Эмбеддинг в нейронных сетях представляет собой процесс преобразования слова или фразы в числовой вектор, который отражает семантическое значение и контекст данного слова или фразы. Эмбеддинг позволяет нейронной сети лучше понимать текстовые данные и выявлять их внутренние закономерности.
В процессе обучения нейронная сеть сама настраивает эмбеддинги для каждого слова или фразы, что позволяет ей автоматически извлекать важные признаки из текста. Например, если слова "кошка" и "собака" часто встречаются в близком контексте, их эмбеддинги будут близки друг к другу в векторном пространстве.
Эмбеддинг имеет ряд преимуществ перед классическими методами представления текста, такими как one-hot encoding. Во-первых, эмбеддинги занимают меньше памяти, поскольку каждое слово или фраза представлены в виде вектора фиксированной длины. Во-вторых, эмбеддинги учитывают семантические отношения между словами, что повышает качество обучения нейронной сети.

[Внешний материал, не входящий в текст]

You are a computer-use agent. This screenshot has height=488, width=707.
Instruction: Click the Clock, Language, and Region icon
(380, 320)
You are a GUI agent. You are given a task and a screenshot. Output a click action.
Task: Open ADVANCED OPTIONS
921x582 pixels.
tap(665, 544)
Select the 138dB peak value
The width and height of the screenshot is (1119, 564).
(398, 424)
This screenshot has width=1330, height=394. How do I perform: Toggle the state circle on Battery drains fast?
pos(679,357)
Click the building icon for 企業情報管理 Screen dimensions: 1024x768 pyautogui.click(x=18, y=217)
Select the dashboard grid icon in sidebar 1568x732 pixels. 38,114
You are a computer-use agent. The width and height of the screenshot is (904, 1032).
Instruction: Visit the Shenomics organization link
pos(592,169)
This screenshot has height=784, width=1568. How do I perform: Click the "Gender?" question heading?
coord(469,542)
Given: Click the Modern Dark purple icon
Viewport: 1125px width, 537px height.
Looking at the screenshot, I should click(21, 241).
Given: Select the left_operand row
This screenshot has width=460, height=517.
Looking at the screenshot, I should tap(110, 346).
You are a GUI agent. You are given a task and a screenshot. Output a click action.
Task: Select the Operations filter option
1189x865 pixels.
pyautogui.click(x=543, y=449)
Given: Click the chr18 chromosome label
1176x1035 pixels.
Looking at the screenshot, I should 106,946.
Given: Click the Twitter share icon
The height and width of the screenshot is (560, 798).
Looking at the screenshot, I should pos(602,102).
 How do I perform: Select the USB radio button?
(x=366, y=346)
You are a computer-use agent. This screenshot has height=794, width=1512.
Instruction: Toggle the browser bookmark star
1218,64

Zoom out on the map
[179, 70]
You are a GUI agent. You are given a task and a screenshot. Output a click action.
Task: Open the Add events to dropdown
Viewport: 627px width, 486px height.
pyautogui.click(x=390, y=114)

Использование эмбеддингов в нейронных сетях является широко распространенным в задачах обработки естественного языка, машинного перевода, анализа тональности текста и других задачах, где важна работа с текстовыми данными. В целом, эмбеддинги позволяют улучшить качество обучения нейронных сетей и повысить их способность к обработке и пониманию естественного языка.